Marcel Habran en libération conditionnelle

Celui que l’on surnomme aussi le parrain de la maffia liégeoise, Marcel Habran (76 ans), sera remis en liberté conditionnelle. C’est ce qu’a décidé, ce lundi après-midi, la Chambre des mises en accusation de Bruxelles, donnant ainsi suite à la requête du criminel.

En mars dernier et au terme d’un procès qui avait duré six mois après 10 ans d’enquête, Marcel Habran avait été condamné à 15 ans de prison et 20 ans de mise à disposition du gouvernement pour l’attaque, en janvier 1998 à Waremme, d’un fourgon de la société Brinks transportant de l’argent.
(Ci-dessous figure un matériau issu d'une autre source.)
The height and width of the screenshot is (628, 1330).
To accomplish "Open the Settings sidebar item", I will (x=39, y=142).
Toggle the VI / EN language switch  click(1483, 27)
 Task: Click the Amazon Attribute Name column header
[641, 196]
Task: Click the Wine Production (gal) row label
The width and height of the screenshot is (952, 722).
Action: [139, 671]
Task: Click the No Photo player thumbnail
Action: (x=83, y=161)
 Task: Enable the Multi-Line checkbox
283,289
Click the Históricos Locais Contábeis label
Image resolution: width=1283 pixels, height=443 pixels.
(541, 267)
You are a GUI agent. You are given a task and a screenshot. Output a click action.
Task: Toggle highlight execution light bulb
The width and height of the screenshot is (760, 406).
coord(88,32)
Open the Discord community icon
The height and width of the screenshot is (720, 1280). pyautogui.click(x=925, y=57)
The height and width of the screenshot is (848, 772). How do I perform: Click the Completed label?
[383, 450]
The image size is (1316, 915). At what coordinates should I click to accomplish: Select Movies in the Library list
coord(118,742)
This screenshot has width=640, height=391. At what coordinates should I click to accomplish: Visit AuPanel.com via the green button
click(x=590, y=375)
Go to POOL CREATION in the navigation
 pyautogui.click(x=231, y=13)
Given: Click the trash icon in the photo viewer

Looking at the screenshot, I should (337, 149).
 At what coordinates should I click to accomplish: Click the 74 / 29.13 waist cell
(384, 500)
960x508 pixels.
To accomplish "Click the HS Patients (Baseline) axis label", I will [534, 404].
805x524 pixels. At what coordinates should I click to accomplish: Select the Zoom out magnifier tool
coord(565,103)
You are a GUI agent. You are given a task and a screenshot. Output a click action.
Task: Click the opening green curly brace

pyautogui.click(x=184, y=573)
Les circonstances aggravantes relatives au meurtre des deux convoyeurs n’avaient pas été retenues contre lui.

Habran avait aussi été reconnu coupable en tant que chef d’une organisation criminelle.

Le 30 septembre dernier, la Cour de Cassation avait néanmoins cassé l’arrêt de la Cour d’assises de Liège pour les quatre condamnés qui avaient interjeté appel, estimant que l’arrêt n’était pas motivé. Une nouvelle Cour d’assises devra maintenant rejuger à Bruxelles celui que l’on surnomme le parrain de la maffia liégeoise, ainsi que ses complices Pépé Rosato, Anouar Bennane et Thierry Dalem.

Marcel Habran séjournait à la prison de Nivelles, qu’il a pu quitter ce lundi après-midi à la suite de la décision de la Chambre des mises en accusation.

Celle-ci a cependant retenu quelques-unes des conditions proposées par les avocats de Habran, Maîtres Laurent Kennes et Marc Uyttendaele. Il s’agit de l’interdiction de fréquenter les personnes qui ont un rapport avec le dossier dont il devra encore répondre, de l’obligation de séjourner au domicile qu’il a déclaré et de l’interdiction de quitter la Belgique.